=== Dataset extract ===
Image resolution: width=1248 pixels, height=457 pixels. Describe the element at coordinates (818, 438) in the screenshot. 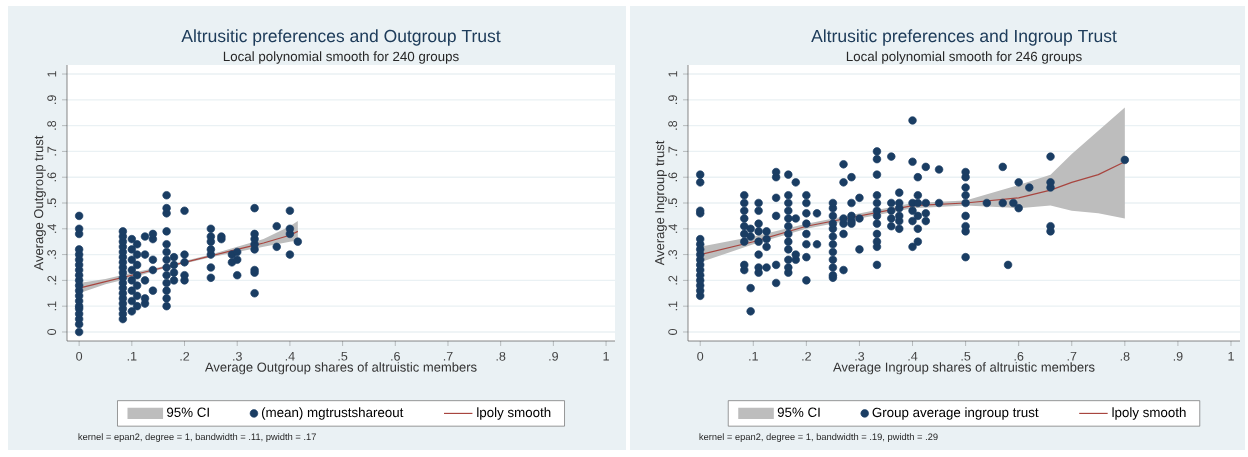

I see `text: kernel = epan2, degree = 1, bandwidth = .19, pwidth = .29` at that location.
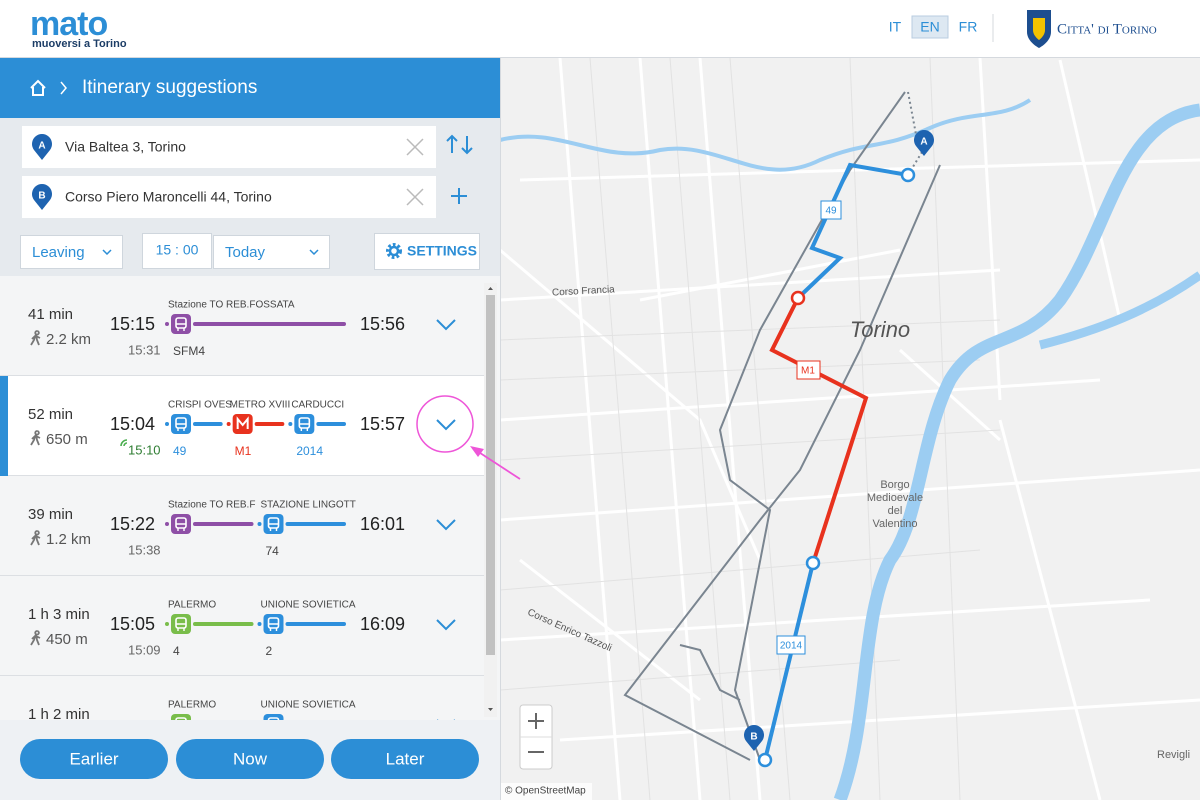  I want to click on district-label: del, so click(896, 511).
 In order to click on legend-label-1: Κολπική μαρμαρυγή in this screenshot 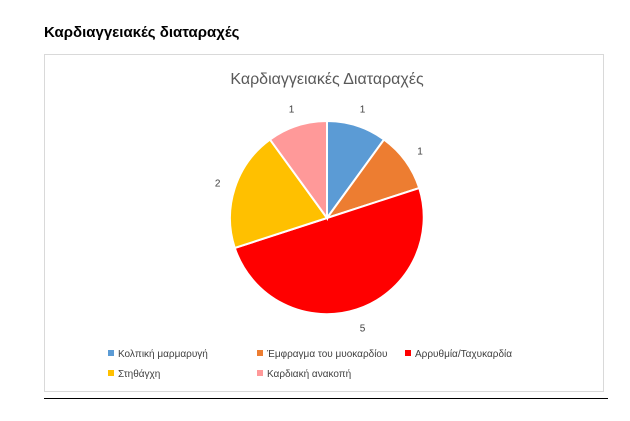, I will do `click(163, 354)`.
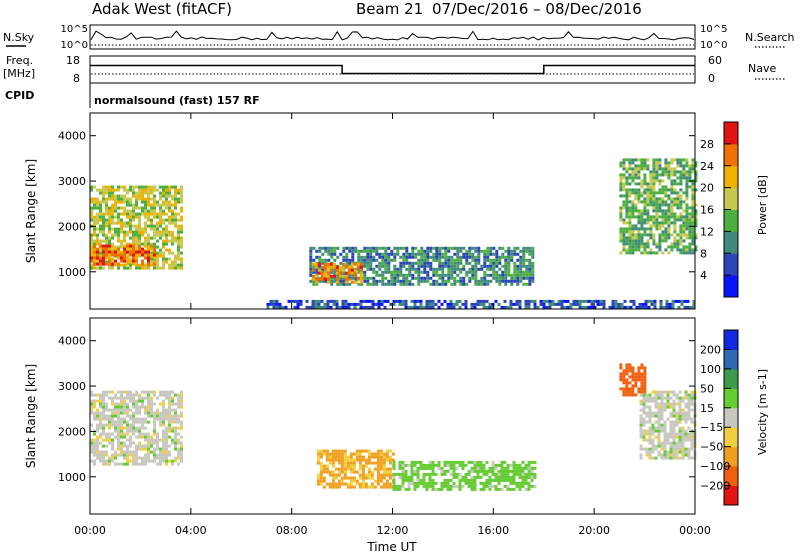 The height and width of the screenshot is (554, 800). What do you see at coordinates (72, 432) in the screenshot?
I see `y-tick-label: 2000` at bounding box center [72, 432].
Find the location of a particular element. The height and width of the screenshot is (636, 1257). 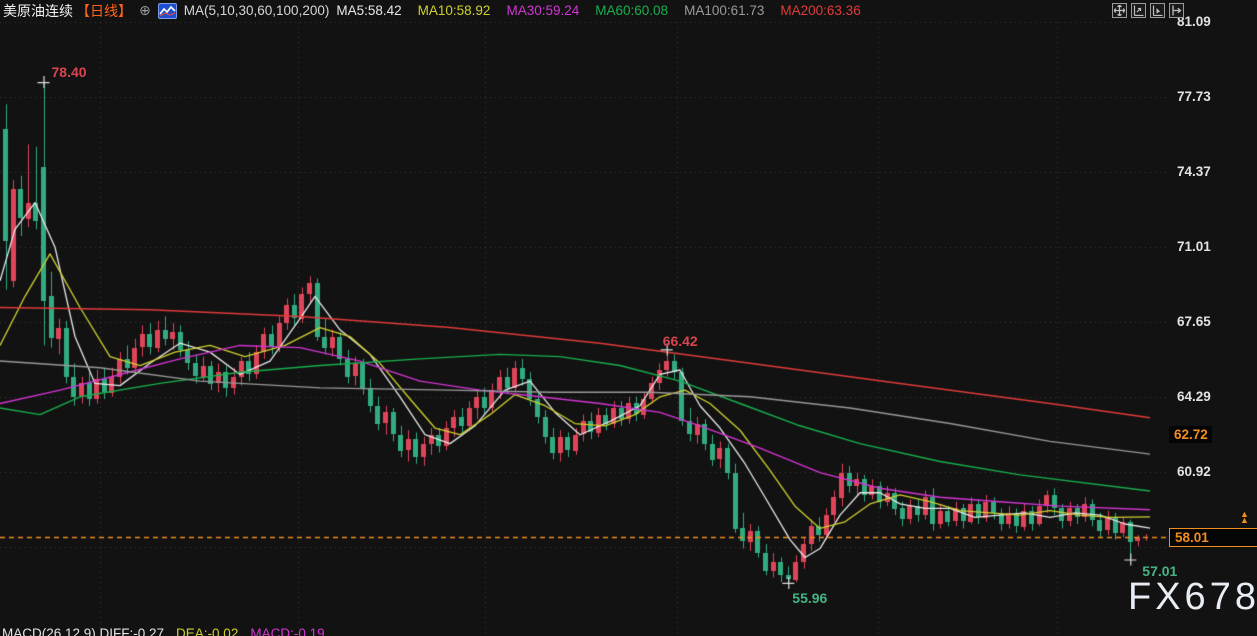

axis-tick-67.65: 67.65 is located at coordinates (1194, 321).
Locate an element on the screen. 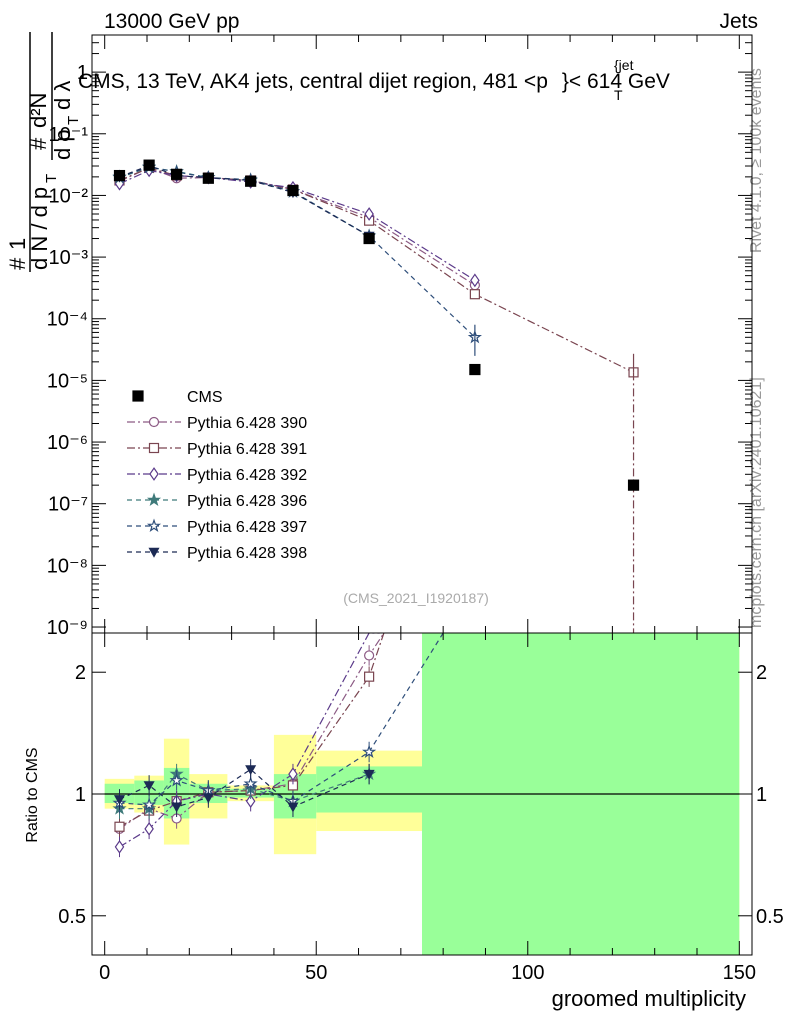 The height and width of the screenshot is (1024, 786). svg-text: d²N is located at coordinates (38, 110).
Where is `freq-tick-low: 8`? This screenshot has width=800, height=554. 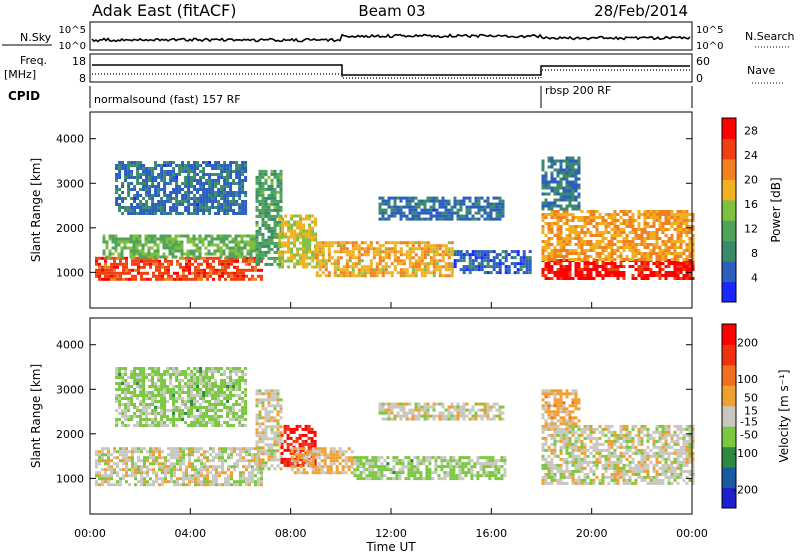
freq-tick-low: 8 is located at coordinates (82, 78).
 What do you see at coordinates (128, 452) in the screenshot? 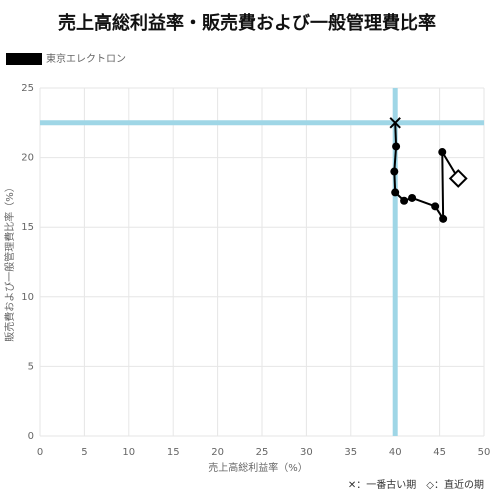
I see `x-tick-label: 10` at bounding box center [128, 452].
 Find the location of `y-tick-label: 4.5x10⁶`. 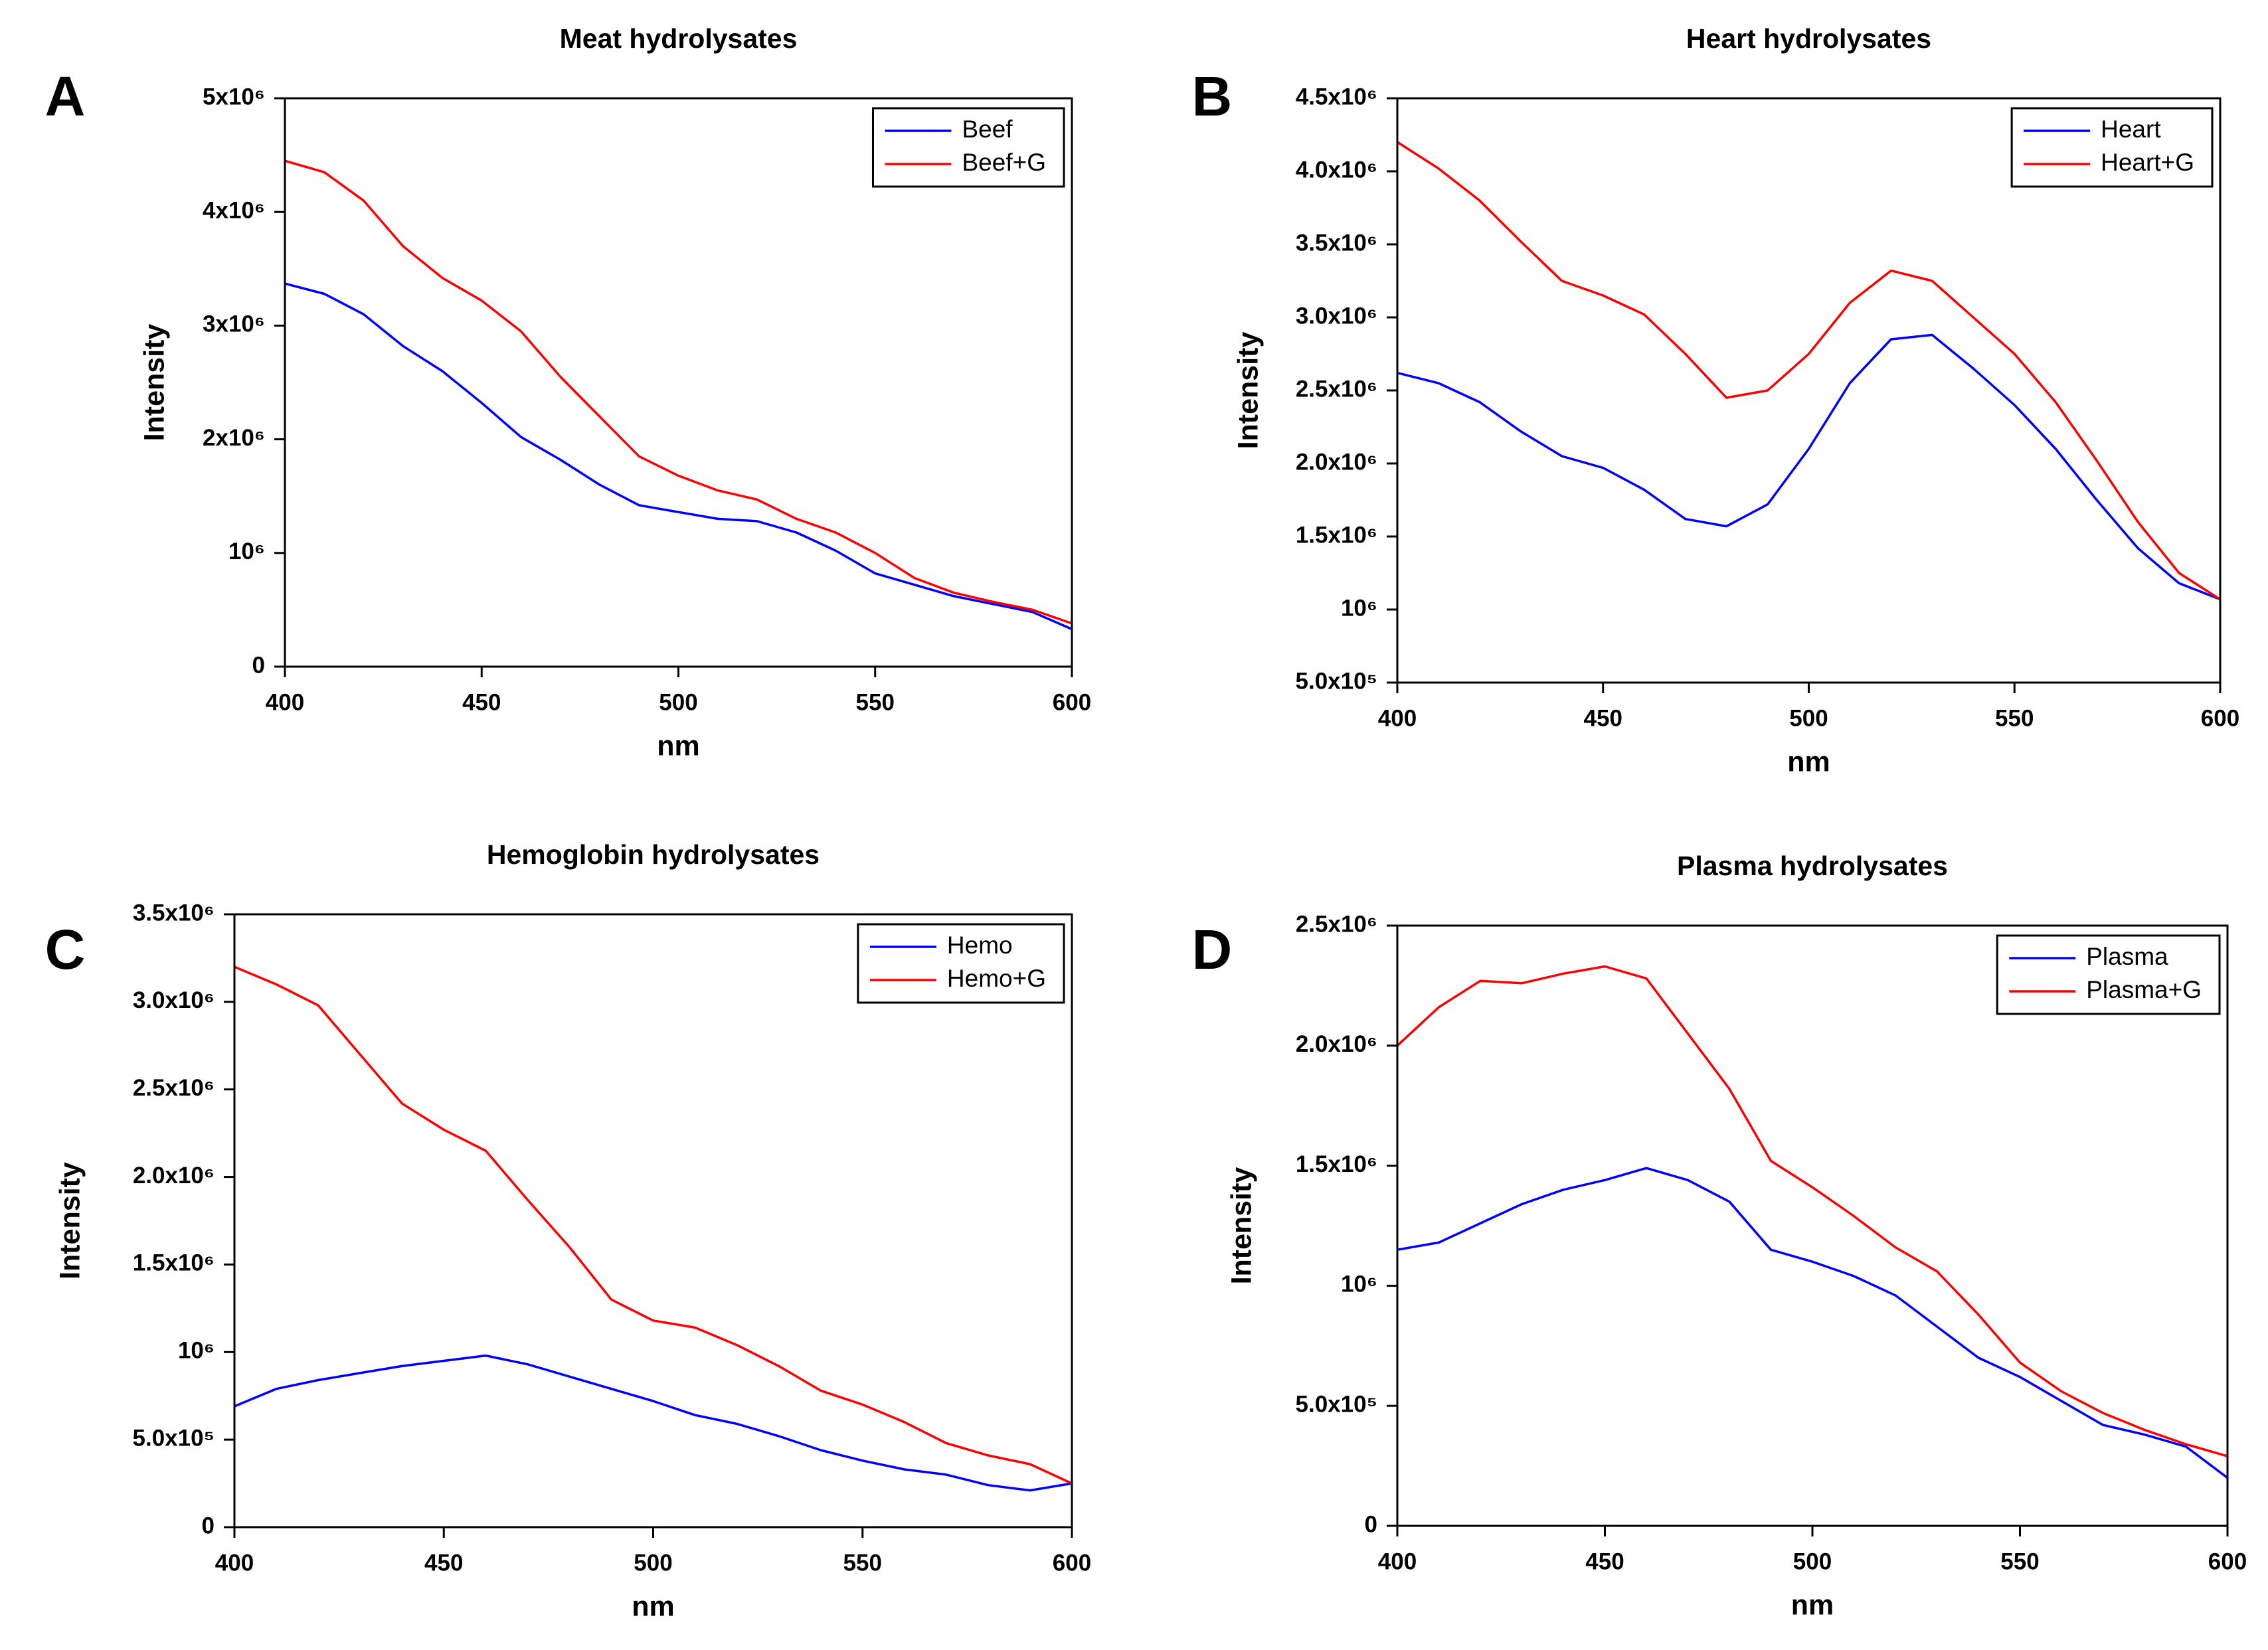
===
Can you set out the listing above as a Markdown table with the columns n and Line, starting with the line containing "has width=800, height=554." and going on through the end of the listing, skipping blank lines and leaving out the pictures?

* Written answer *
| n | Line |
|---|---|
| 1 | Where is `freq-tick-low: 8`? This screenshot has width=800, height=554.  |
| 2 | freq-tick-low: 8 is located at coordinates (82, 78). |
| 3 |  What do you see at coordinates (128, 452) in the screenshot?  |
| 4 | I see `x-tick-label: 10` at bounding box center [128, 452]. |
| 5 |  Find the location of `y-tick-label: 4.5x10⁶`.  |